**Document excerpt:**
[Start of section]

            Beyond replicating and extending work taking an evolutionary approach to understanding subjective well-being, future work may also wish to take advantage of the unique, generative power of this approach to understanding subjective well-being (see, e.g., Buss, 2000; Nesse & Ellsworth, 2009). That is, one of the interesting suggestions of an evolutionary perspective is that negative affect is as adaptive as positive affect; a person’s unhappiness (or dissatisfaction, etc.) with his station in life can lead him or her to pursue achievements that garner status and esteem, which can facilitate the acquisition of a desirable mate, having children, and so on.

            One implication of this perspective is that it might reframe the happiness gap discussed by Graham (2017); she argues that perhaps poor Americans feel less subjective well-being because they are necessarily more concerned with the day-to-day business of survival rather than making meaning, planning for the future, and other activities that might typically lead to feelings of subjective well-being. On an evolutionary view, whereas poor Americans might lack subjective well-being, they are nevertheless engaging in behavior that, for their environment, may be adaptive. People for whom getting by day-to-day might would be expected to have different conceptualizations of what behaviors give rise subjective well-being, as compared to people from more privileged environments. Perhaps feelings of personal safety, for example, generate phenomenologically similar feelings of subjective well-being for poor people as does pursuing what might be considered by some to be “higher” motivations does for wealthier people. Ellis and colleagues (2009) have made similar arguments about the “fast” life history strategies pursued by people from ecologies characterized by harshness and unpredictability.  Whereas middle-class people, such as most highly educated researchers, frequently make moral judgments about fast strategists’ levels of risk-taking, earlier sexual debuts, and lesser investment across more children, this suite of behavior may be adaptively calibrated to the environment which evokes it. Pathologizing the lack of subjective well-being among the American poor may be akin to moralizing how they (ought to) spend their time.

            A second implication of pointing out the possible functionality of unhappiness serves to underscore the fact that the possible upsides of nonclinical levels of dissatisfaction, too, are worthy of study (e.g., Buss, 2000). For example, Buss (2000) cites how the negative emotion of jealousy, whereas it might feel unpleasant, motivates adaptive behavior designed to counter threats to valued mateships (Daly, Wilson, & Weghorst, 1982). Thus, negative feelings can generate functional outcomes. Nesse (2004), too, argues that focus on reliving negative status and achieving positive states has left ‘diagonal psychology’ ignored; but an evolutionary approach would emphasize the adaptive benefits of negative emotions. Further, just as we argue above that progress toward adaptive goals makes people happy, thwarted progress toward those same goals makes people unhappy. And just as the prioritization of goals is affected by one’s life history features (e.g., age, sex, relationship status) and perhaps ecology/culture, what makes people unhappy in functional ways may similarly vary across cultures in important ways. Identifying what behavior makes different people happy—or functionally unhappy—and why, on an ultimate level, is an area ripe for future empirical work. Indeed, what makes someone less happy is not necessarily the same thing that makes that person unhappy; studying unhappiness and dissatisfaction merely as low scores on happiness and satisfaction scales might obscure the distinct, important features of negative affect (especially if such scales have no possible negative scale points for reporting unhappiness but rather start at 0 or 1 to indicate “”no” or “low happiness”). From an evolutionary point of view, just because unhappiness is less pleasant than happiness, this does not make it any less adaptive or any less worthy of study.
[End of section]
**Information supplied:**
[Start of section]
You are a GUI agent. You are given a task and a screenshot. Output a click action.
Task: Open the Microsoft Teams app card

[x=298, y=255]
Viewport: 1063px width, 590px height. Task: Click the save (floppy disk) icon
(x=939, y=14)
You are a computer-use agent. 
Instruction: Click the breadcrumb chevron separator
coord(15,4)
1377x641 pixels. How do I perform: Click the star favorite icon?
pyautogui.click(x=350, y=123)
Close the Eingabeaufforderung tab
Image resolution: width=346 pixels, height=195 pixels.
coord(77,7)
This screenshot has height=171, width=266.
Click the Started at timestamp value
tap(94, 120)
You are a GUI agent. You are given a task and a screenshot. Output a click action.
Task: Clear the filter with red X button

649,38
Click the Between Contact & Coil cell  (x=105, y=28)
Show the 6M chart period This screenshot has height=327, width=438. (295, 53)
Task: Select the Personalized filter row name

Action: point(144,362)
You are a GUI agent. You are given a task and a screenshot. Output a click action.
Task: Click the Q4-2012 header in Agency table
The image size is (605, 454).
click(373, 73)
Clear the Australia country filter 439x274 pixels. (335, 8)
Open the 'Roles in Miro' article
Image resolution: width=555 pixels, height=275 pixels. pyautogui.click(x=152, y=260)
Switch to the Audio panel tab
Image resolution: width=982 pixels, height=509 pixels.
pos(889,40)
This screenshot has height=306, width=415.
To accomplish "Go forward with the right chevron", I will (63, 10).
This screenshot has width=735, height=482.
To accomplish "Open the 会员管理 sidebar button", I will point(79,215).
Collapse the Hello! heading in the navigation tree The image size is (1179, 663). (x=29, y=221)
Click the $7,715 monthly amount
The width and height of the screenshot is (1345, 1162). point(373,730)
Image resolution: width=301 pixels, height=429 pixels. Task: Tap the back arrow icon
[End of section]
**Assigned task A:** Return the part of the passage on subjective well-being that begins at the words "Beyond replicating and" and stops after the words "children, and so on.", copied exactly.
**Assigned task B:** Rewrite the paragraph of the passage on subjective well-being that opens with "Beyond replicating and extending work" in fewer words, keeping its main facts.

**Written response A:**
Beyond replicating and extending work taking an evolutionary approach to understanding subjective well-being, future work may also wish to take advantage of the unique, generative power of this approach to understanding subjective well-being (see, e.g., Buss, 2000; Nesse & Ellsworth, 2009). That is, one of the interesting suggestions of an evolutionary perspective is that negative affect is as adaptive as positive affect; a person’s unhappiness (or dissatisfaction, etc.) with his station in life can lead him or her to pursue achievements that garner status and esteem, which can facilitate the acquisition of a desirable mate, having children, and so on.

**Written response B:** Future research could go beyond replicating and extending evolutionary work on subjective well-being and make use of the approach's generative power (see Buss, 2000; Nesse & Ellsworth, 2009). The evolutionary perspective suggests that negative affect is as adaptive as positive affect. Unhappiness or dissatisfaction with one's station in life can push a person toward achievements that bring status and esteem. That status and esteem can in turn help in gaining a desirable mate, having children, and so on.